Working with more capacity also means the cycling wear will be a little less severe, so they may have not yet gotten to the point of frequent failure.
Thank you all for the responses.

I did some more digging around, and this Russian video was especially interesting. You can turn on the captions and set them to auto-translate if you don't understand Russian:

The cooling system's Achilles heel appears to be the plastic junction piece cracking. You can see the flex-seal repair at around 14:50.
During the teardown, you also see lots of inflated pouch cells. The guy said he couldn't source any new cells even from Chinese suppliers.

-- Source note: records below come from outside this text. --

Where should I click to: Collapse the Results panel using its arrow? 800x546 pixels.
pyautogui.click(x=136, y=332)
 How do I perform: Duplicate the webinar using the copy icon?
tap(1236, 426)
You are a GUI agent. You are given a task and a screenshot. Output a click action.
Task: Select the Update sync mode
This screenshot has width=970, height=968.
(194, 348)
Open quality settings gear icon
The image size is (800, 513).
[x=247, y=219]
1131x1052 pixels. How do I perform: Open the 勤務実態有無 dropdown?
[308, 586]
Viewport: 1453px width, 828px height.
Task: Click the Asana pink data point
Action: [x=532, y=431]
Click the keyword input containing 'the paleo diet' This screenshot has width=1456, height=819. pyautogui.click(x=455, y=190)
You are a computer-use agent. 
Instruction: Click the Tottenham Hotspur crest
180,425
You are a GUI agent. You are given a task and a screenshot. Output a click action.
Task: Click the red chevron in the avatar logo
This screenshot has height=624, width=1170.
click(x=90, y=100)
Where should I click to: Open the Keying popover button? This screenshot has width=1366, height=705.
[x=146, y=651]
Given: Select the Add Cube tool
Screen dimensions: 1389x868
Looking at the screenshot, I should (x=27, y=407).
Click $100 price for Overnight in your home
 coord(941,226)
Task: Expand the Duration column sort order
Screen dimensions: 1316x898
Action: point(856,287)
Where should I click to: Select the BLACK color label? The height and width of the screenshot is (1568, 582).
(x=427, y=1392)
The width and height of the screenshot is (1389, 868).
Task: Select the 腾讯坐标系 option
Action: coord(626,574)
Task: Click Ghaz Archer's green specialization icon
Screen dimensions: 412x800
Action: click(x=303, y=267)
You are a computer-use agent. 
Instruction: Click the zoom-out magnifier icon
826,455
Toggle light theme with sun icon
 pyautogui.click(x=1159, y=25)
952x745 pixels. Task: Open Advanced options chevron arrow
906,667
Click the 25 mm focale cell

The video is two years old and, in the comments, he says the used cells he was able to source to replace the inflated ones ended up going bad as well. Doing some quick googling, I've also noticed that the only people selling Ford cells are selling salvaged units.

It boggles the mind how Ford, as a traditional OEM, would make a nice serviceable battery pack with removable connectors, fasteners, and modular sub-assemblies, and yet make it impossible to order components, effectively making the pack totally unserviceable. They could have avoided so many expensive warranty claims by providing a path to customers and dealers to install a more robust cooling hose junction, and to order groups of cells.

This article provided some good information on the cell groups:
Ford didn't make it. They are bought as finished assemblies from a partner.

That partner is almost certainly the entity that would be doing any remanufacturing - Ford doesn't want anything to do with repairing internals on a pack.

So that's really it - it CAN be fixed - but Ford has no repair info to give, the LGChem cells are only sold to OEMs and other parts may or may not be attainable.